Çakalın biri aç kalınca kasabaya inmiş.
Sütçünün süt kabını devirip sütü içmiş.
Fırıncının tezgahından ekmeği kapıp yemiş.
Finali de kasabın kuzu budunu kapıp kaçmış.
Çakalın ve etin kokusunu alan köpekler toplanmış.
Çakalı yakalamak için ardı sıra koşturmuşlar.
Çakal önde köpekler arkasında uzun müddet kovalamışlar.
İlk yorulup vaz geçen fırıncının köpeği.
Onun arkasından sütçünün köpeği.
En sonunda da kasabın köpeği pes etmiş.
Çakalı kovalayan demircinin köpeği kalmış.
Çakal önde demircinin köpeği arkada kovalamaca devam etmiş.
Çakal durmuş ve demircinin köpeğine bağırmış.
“Yahu arkadaş; sütçünün sütünü içtim, tamam.
Fırıncının ekmeğini yedim o da tamam.
Kasabın etini kaptım.
Hepsi pes etti benim peşimi bıraktı.
Lan ben demirciye ne yaptım ki beni yakalamaya çalışıyorsun!
Çakalın anlamadığı ne mi?
Demircinin köpeği çıkar peşinde değil.
Sadece adaletin peşinde...
Çakalın kafasındaki sistem kapitalist sistem.

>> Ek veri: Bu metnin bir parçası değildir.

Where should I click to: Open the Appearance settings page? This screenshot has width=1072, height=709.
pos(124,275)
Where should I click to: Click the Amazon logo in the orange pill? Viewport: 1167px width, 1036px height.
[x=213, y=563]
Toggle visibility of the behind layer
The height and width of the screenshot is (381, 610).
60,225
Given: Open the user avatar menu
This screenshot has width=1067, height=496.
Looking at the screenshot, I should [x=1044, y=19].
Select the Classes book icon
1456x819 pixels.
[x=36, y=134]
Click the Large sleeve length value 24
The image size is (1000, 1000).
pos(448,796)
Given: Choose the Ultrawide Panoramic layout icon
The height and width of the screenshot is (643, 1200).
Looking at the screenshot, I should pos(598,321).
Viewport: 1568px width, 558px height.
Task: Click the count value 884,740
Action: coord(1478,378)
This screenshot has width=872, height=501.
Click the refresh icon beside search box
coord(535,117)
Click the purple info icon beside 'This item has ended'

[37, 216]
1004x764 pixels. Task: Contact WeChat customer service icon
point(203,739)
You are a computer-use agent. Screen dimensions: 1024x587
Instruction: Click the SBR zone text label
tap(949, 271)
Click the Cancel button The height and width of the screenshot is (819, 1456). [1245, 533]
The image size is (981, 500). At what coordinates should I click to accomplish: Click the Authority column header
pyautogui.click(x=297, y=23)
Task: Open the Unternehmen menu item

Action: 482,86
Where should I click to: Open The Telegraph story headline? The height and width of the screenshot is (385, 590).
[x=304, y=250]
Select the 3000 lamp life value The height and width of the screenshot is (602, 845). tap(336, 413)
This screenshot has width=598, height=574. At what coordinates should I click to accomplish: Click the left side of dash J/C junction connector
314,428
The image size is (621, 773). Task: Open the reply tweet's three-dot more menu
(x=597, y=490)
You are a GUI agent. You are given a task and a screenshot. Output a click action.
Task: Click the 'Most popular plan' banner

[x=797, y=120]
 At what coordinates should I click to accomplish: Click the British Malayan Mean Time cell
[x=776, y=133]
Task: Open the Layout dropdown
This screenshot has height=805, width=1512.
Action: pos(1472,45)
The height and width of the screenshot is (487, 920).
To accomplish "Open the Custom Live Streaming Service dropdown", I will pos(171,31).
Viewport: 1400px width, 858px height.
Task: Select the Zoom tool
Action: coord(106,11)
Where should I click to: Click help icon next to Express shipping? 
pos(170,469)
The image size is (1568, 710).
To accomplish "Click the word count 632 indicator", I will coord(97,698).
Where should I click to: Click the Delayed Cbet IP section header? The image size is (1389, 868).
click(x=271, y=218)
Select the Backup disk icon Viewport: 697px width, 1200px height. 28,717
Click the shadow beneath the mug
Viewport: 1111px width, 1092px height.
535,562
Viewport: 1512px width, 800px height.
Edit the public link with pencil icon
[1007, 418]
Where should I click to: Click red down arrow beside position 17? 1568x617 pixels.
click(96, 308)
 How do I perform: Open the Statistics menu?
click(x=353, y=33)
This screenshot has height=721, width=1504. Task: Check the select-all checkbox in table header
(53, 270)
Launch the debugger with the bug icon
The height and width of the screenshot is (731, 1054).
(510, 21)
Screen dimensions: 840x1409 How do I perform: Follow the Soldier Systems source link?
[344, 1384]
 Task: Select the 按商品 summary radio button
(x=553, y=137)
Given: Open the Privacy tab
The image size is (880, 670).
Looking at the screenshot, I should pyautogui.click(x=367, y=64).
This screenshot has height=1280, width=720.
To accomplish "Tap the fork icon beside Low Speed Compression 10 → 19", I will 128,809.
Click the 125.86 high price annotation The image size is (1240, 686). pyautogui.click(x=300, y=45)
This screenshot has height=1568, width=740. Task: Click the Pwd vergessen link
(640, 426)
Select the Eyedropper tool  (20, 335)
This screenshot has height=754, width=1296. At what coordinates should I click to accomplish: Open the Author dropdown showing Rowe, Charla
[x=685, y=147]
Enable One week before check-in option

Demircinin köpeğinde ise, evrensel hukuk...
“Seni cezalandırmam için bana zarar vermen şart değil.
Sen başkalarına zarar verdiğin için suçlusun.” Diyor.
Gelelim, bizim hikayemizdeki bu günkü çakallara.
Demircinin köpeği gibi yalnızca hak peşinde koşanları
Asla anlayamayacak ve aptal bulacaktır.
Ama demircinin adalet bekçileri de her zaman var olacaktır.